WongKinYiu / yolov7

Implementation of paper - YOLOv7: Trainable bag-of-freebies sets new state-of-the-art for real-time object detectors
GNU General Public License v3.0
13.32k stars 4.2k forks source link

NaN values for box and total losses during training #142

Closed BasharSu closed 2 years ago

BasharSu commented 2 years ago

I tried training a custom dataset on yolov7-w6 (after adjusting the number of classes). But I keep getting NaN values for the box and total loss values. The Validation P, R, and mAP values are rising with each epoch as expected, so I think it's a UI issue.

Input command: python train_aux.py --device 0 --batch-size 8 --data data/custom.yaml --img 1280 1280 --cfg yolov7-w6.yaml --weights '' --name w6-test --hyp data/hyp.scratch.p6.yaml --epochs 150

Output example: box obj cls total labels img_size nan 0.007422 0 nan 22 1280

ertugrul-dmr commented 2 years ago

I can second this, first tried with custom dataset had this issue. To confirm, I downloaded the coco dataset and trained with default settings and got same error.

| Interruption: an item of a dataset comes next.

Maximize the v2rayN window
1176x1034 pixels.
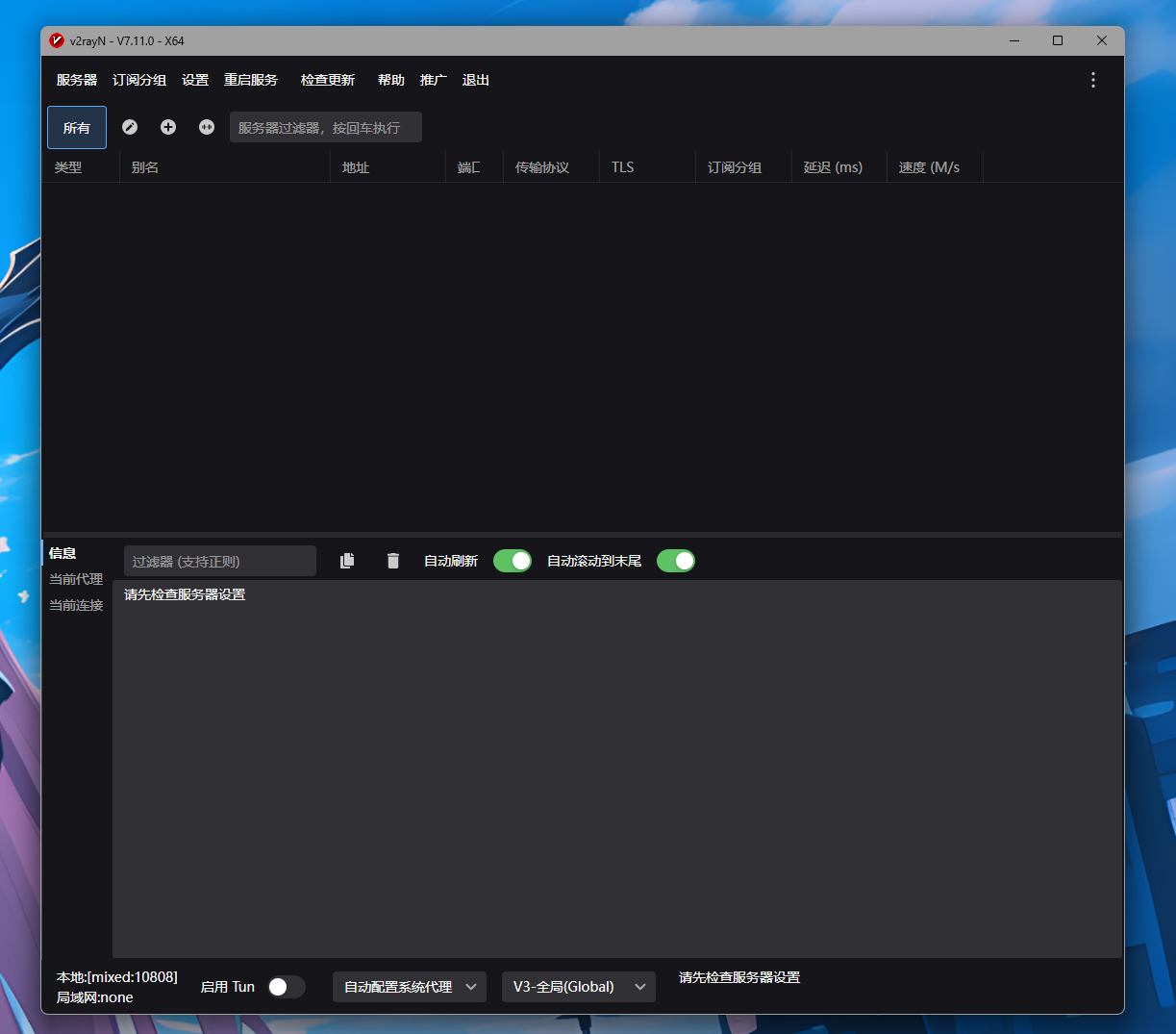(1057, 40)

WongKinYiu commented 2 years ago

It is a bug in CIoU loss calculation, will fix it.

wincle commented 2 years ago

Same bug I met, hope fixed soon.

CVer2022 commented 2 years ago

It is a bug in CIoU loss calculation, will fix it. Hi,has this problem been fixed?

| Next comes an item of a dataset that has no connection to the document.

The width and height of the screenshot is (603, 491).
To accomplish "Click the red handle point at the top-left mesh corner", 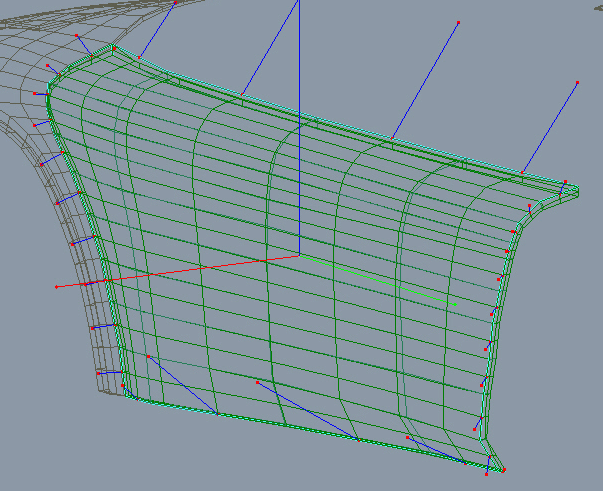I will 113,47.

xyz043066 commented 2 years ago

I have met the same bug: image

hope it will be fixed soon~ many thanks

wincle commented 2 years ago

It is a bug in CIoU loss calculation, will fix it.

Give me some hint about how to fix it, may be I could help on this cause I'm just working on it for few days.

Bruce-Si commented 2 years ago

any progress?

123wxr commented 2 years ago

有什么进展吗

JJLimmm commented 1 year ago

Facing the same issue but within pose model training.